Wednesday, December 08, 2010

Free Julian

The US Government is screwed over this whole WikiLeaks boondoggle. They can't win. No matter how disingenuous they try to appear, what with their unseemly and short-sighted focus on Julian Assange, this year's poster boy for nose-thumbing, they come off looking the bully with their boot on a nerd's throat. Assange gave himself up for arrest and is facing the music for personal misdeeds, which, in case you missed the headline, have nothing to do with leaking secrets. Maybe he did rape and molest the women accusing him. I'm not defending the guy, but I'm not saying he did it, either. The timing is quite convenient. It's no mystery where the pressure to prosecute comes from, one of many aspects that make out the USG to be ugly, vindictive and just plain stupid.

Officials griping over damage done to the USG seem to suggest that things were better before the documents were leaked. Hmmm. Should we go back to spying and bombing under the cover of diplomacy, serving up blatant falsehoods
through the complicit media? Naturally this isn't what officials intend to say, but their disingenuity is clear. Those that go a step further and call for the death penalty and hunting him down only increase the stature of an unlikely hero. These people should keep their ugly ideas to themselves until the whole thing blows over. They aren't the only ones.

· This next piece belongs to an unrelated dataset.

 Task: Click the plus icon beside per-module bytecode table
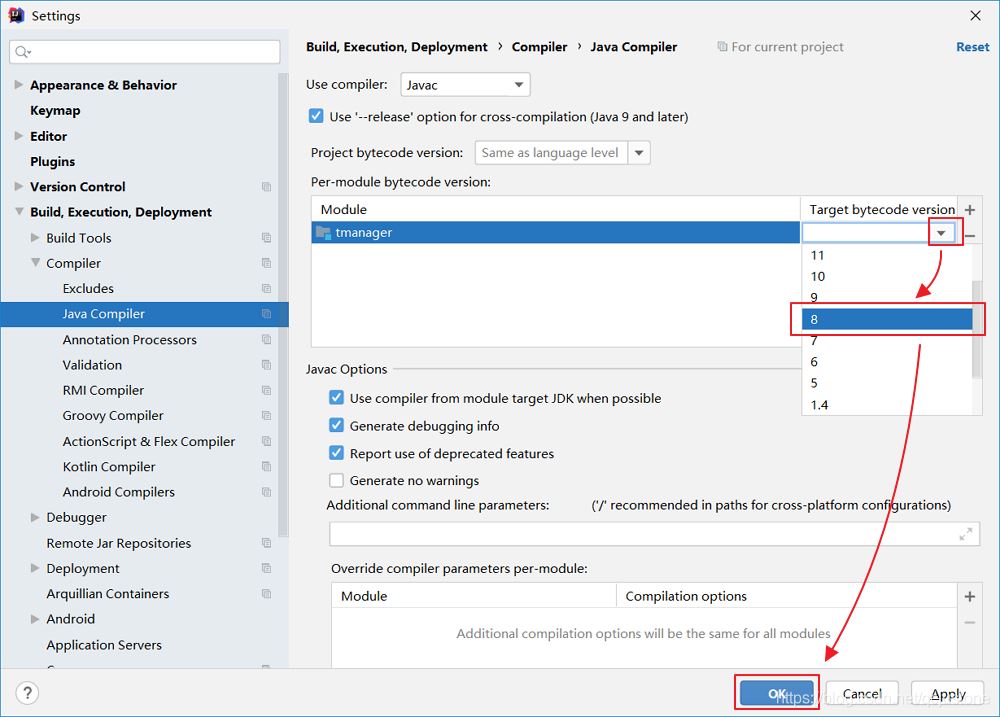coord(969,210)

Assange is on record stating his innocence. Whether or not Pentagon honey trap is the leading thought on his mind is up for debate, but a recent article includes suggestive statements like this one from his accusers:
In her interview, she dismissed the idea, seized on by many conspiracy theorists that ‘dirty tricks’ lay behind the rape allegations, because of WikiLeaks’ defiance of the US government. She said: “The charges against Assange are of course not orchestrated by the Pentagon.”
It's possible she was asked a leading question, but such an assertion is curious. I'm not saying a conspiracy is afoot; that would be WikiLeaks' department, wouldn't it? I do recall the first rule of journalism, never believe anything until it's officially denied, and this comes pretty damn close to fitting in that category.

The USG should declare a moratorium on official statements concerning Julian Assange. They are playing into WikiLeaks' strategy of obfuscation and serving merely to distract from issues of substance, namely the flimsy security that allowed such massive troves of secret documents to be exposed. It's too late to quell the uproar and there's no way to gag Assange, who has the world waiting on his every word, so why not focus instead on damage control and address real problems.

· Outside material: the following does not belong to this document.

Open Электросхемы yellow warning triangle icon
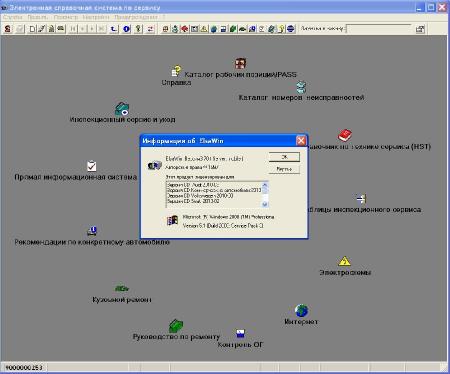Viewport: 450px width, 374px height. point(344,261)
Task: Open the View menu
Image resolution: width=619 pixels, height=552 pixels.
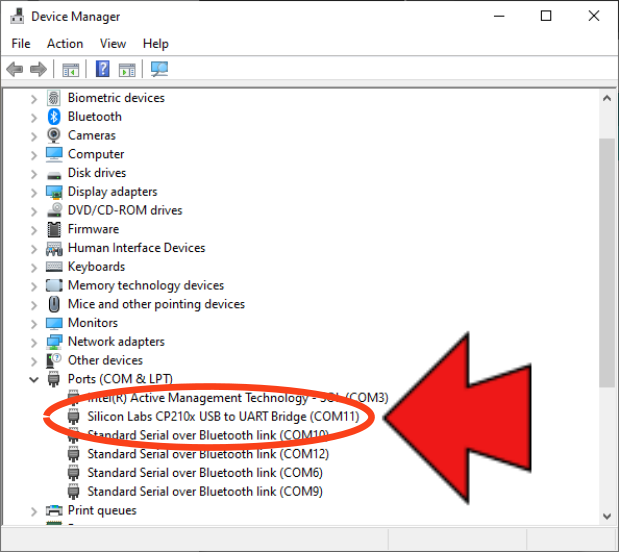Action: point(113,44)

To read Assange in his own words, I recommend this eloquent statement released this week from The Australian.

2 comments:

Francis Hunt said...

Good post, James. I'm developing slight hopes that an extradition of Assange to the USA won't happen anyway.
1) It's not clear that US law enforcement authorities have any extraditable offence with which they can charge him.
2) There could be grave legal doubts raised in the UK and/or Sweden that Assange would obtain a fair trial in the USA, following the (literal) calls for his blood coursing in "the land of the free", thus ruling out extradition.

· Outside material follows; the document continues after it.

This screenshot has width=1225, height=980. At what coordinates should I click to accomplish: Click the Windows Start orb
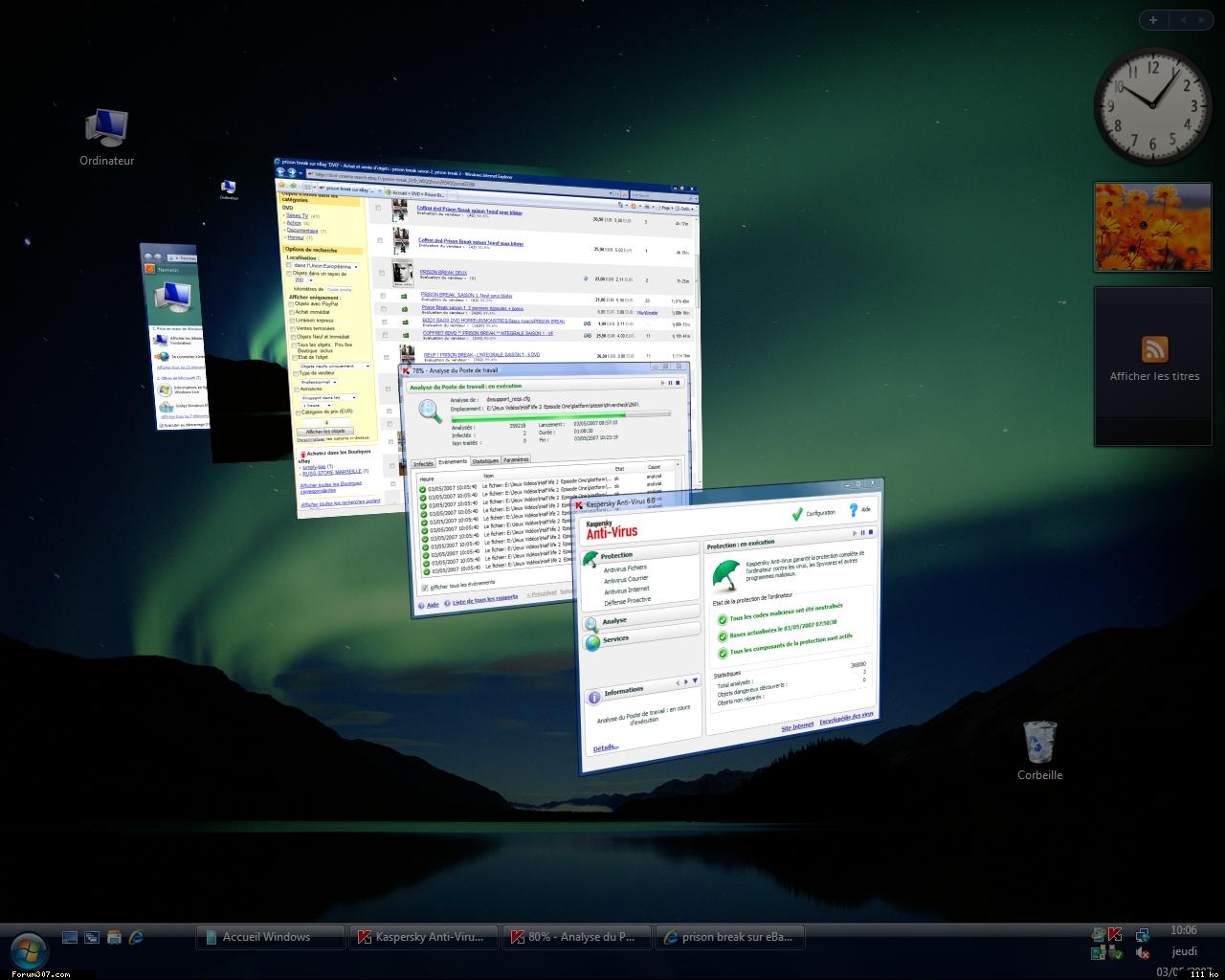28,947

Of course, he might still be kidnapped by the CIA and locked up forever without trial in Gitmo!

Unknown said...

It would be difficult to convict the man here. Proof that he is responsible for disseminating the leaks might prove nigh impossible. If being a mouthpiece were a crime, they could nail him for that. As it is, these trumped-up allegations of sexual misconduct have got him in a prison block reserved for "vulnerable" prisoners and I expect he'll be staying there for awhile.